Saved data entries
=== Section Start ===
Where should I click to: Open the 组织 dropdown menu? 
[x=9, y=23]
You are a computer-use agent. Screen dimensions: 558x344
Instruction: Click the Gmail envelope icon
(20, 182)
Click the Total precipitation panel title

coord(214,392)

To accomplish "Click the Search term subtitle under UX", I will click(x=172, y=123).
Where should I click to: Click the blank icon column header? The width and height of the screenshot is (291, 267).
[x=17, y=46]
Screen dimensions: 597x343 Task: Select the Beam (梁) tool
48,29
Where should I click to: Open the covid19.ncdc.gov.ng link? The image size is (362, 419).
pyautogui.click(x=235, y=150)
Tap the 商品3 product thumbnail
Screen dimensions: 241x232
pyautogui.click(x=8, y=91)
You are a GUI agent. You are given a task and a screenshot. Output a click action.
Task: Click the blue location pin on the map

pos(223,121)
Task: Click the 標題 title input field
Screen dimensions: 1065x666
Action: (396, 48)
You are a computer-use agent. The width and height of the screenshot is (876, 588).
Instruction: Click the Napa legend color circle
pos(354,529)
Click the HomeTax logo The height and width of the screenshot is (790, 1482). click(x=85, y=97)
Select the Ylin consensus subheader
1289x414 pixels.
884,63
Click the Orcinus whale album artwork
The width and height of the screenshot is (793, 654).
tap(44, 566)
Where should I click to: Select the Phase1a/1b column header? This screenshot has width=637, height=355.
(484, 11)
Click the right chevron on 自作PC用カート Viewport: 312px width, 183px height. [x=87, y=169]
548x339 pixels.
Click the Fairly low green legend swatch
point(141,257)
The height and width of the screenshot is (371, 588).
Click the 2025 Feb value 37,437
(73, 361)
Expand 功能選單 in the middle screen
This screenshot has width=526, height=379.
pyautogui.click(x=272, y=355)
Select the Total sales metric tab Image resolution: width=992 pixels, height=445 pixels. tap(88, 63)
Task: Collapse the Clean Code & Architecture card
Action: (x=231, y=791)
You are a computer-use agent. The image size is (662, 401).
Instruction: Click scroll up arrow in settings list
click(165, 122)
=== Section End ===
* _Exercise details_:
Output must be limited to the lines beginning with the one that contains "Where should I click to: Select" and ending with the last line of the entries, reproduced exactly.

* _Task result_:
Where should I click to: Select the Phase1a/1b column header? This screenshot has width=637, height=355.
(484, 11)
Click the right chevron on 自作PC用カート Viewport: 312px width, 183px height. [x=87, y=169]
548x339 pixels.
Click the Fairly low green legend swatch
point(141,257)
The height and width of the screenshot is (371, 588).
Click the 2025 Feb value 37,437
(73, 361)
Expand 功能選單 in the middle screen
This screenshot has width=526, height=379.
pyautogui.click(x=272, y=355)
Select the Total sales metric tab Image resolution: width=992 pixels, height=445 pixels. tap(88, 63)
Task: Collapse the Clean Code & Architecture card
Action: (x=231, y=791)
You are a computer-use agent. The image size is (662, 401).
Instruction: Click scroll up arrow in settings list
click(165, 122)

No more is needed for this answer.